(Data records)
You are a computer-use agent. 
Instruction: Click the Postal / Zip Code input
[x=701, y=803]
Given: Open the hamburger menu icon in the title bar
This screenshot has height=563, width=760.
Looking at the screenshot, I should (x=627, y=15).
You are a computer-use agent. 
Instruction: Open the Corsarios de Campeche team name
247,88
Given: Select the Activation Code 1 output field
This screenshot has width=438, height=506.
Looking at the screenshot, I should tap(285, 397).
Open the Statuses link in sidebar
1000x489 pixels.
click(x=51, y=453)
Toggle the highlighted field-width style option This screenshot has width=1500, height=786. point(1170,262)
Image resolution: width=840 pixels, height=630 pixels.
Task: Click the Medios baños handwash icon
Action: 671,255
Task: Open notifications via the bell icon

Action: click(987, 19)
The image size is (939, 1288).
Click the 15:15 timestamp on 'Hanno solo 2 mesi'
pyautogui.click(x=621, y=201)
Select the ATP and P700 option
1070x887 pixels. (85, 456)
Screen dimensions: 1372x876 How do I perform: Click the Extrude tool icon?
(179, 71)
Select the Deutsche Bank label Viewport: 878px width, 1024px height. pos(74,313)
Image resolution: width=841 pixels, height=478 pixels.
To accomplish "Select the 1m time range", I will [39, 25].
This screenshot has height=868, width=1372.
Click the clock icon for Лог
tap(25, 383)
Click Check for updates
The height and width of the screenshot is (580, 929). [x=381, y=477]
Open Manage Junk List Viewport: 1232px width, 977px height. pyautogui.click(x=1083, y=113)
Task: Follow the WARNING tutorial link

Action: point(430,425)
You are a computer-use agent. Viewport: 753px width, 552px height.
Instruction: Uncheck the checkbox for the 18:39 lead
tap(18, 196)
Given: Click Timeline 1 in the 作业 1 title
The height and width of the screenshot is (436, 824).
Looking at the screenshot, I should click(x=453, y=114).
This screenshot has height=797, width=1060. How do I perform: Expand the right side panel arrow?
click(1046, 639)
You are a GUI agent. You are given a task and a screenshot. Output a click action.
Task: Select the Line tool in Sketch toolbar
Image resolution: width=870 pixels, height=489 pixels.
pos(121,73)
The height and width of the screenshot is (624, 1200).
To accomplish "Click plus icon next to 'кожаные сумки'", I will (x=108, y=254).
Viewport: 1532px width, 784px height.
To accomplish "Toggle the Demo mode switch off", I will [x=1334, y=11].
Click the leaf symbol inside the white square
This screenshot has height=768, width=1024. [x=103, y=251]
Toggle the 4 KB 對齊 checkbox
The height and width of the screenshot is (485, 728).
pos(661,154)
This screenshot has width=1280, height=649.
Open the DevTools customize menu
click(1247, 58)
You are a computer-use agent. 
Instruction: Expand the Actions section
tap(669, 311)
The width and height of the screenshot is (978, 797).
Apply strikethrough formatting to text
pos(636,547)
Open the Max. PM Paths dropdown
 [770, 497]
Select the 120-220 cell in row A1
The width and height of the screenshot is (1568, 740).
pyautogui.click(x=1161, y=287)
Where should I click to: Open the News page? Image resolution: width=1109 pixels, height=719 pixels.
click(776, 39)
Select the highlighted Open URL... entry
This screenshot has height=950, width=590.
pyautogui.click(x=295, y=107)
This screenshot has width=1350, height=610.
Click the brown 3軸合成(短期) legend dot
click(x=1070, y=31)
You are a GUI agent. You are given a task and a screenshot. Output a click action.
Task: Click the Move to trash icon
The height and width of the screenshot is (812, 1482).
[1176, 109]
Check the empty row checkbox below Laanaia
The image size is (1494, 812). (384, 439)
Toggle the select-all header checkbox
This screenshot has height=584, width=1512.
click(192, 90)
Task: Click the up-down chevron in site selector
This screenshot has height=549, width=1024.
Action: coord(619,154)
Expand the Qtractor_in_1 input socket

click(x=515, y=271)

* **WORK INSTRUCTION**:
Transcribe each line above exactly; skip none.

* **ANSWER FOR THE TASK**:
You are a computer-use agent. 
Instruction: Click the Postal / Zip Code input
[x=701, y=803]
Given: Open the hamburger menu icon in the title bar
This screenshot has height=563, width=760.
Looking at the screenshot, I should (x=627, y=15).
You are a computer-use agent. 
Instruction: Open the Corsarios de Campeche team name
247,88
Given: Select the Activation Code 1 output field
This screenshot has width=438, height=506.
Looking at the screenshot, I should tap(285, 397).
Open the Statuses link in sidebar
1000x489 pixels.
click(x=51, y=453)
Toggle the highlighted field-width style option This screenshot has width=1500, height=786. point(1170,262)
Image resolution: width=840 pixels, height=630 pixels.
Task: Click the Medios baños handwash icon
Action: 671,255
Task: Open notifications via the bell icon

Action: click(987, 19)
The image size is (939, 1288).
Click the 15:15 timestamp on 'Hanno solo 2 mesi'
pyautogui.click(x=621, y=201)
Select the ATP and P700 option
1070x887 pixels. (85, 456)
Screen dimensions: 1372x876 How do I perform: Click the Extrude tool icon?
(179, 71)
Select the Deutsche Bank label Viewport: 878px width, 1024px height. pos(74,313)
Image resolution: width=841 pixels, height=478 pixels.
To accomplish "Select the 1m time range", I will [39, 25].
This screenshot has height=868, width=1372.
Click the clock icon for Лог
tap(25, 383)
Click Check for updates
The height and width of the screenshot is (580, 929). [x=381, y=477]
Open Manage Junk List Viewport: 1232px width, 977px height. pyautogui.click(x=1083, y=113)
Task: Follow the WARNING tutorial link

Action: point(430,425)
You are a computer-use agent. Viewport: 753px width, 552px height.
Instruction: Uncheck the checkbox for the 18:39 lead
tap(18, 196)
Given: Click Timeline 1 in the 作业 1 title
The height and width of the screenshot is (436, 824).
Looking at the screenshot, I should click(x=453, y=114).
This screenshot has height=797, width=1060. How do I perform: Expand the right side panel arrow?
click(1046, 639)
You are a GUI agent. You are given a task and a screenshot. Output a click action.
Task: Select the Line tool in Sketch toolbar
Image resolution: width=870 pixels, height=489 pixels.
pos(121,73)
The height and width of the screenshot is (624, 1200).
To accomplish "Click plus icon next to 'кожаные сумки'", I will (x=108, y=254).
Viewport: 1532px width, 784px height.
To accomplish "Toggle the Demo mode switch off", I will [x=1334, y=11].
Click the leaf symbol inside the white square
This screenshot has height=768, width=1024. [x=103, y=251]
Toggle the 4 KB 對齊 checkbox
The height and width of the screenshot is (485, 728).
pos(661,154)
This screenshot has width=1280, height=649.
Open the DevTools customize menu
click(1247, 58)
You are a computer-use agent. 
Instruction: Expand the Actions section
tap(669, 311)
The width and height of the screenshot is (978, 797).
Apply strikethrough formatting to text
pos(636,547)
Open the Max. PM Paths dropdown
 [770, 497]
Select the 120-220 cell in row A1
The width and height of the screenshot is (1568, 740).
pyautogui.click(x=1161, y=287)
Where should I click to: Open the News page? Image resolution: width=1109 pixels, height=719 pixels.
click(776, 39)
Select the highlighted Open URL... entry
This screenshot has height=950, width=590.
pyautogui.click(x=295, y=107)
This screenshot has width=1350, height=610.
Click the brown 3軸合成(短期) legend dot
click(x=1070, y=31)
You are a GUI agent. You are given a task and a screenshot. Output a click action.
Task: Click the Move to trash icon
The height and width of the screenshot is (812, 1482).
[1176, 109]
Check the empty row checkbox below Laanaia
The image size is (1494, 812). (384, 439)
Toggle the select-all header checkbox
This screenshot has height=584, width=1512.
click(192, 90)
Task: Click the up-down chevron in site selector
This screenshot has height=549, width=1024.
Action: coord(619,154)
Expand the Qtractor_in_1 input socket

click(x=515, y=271)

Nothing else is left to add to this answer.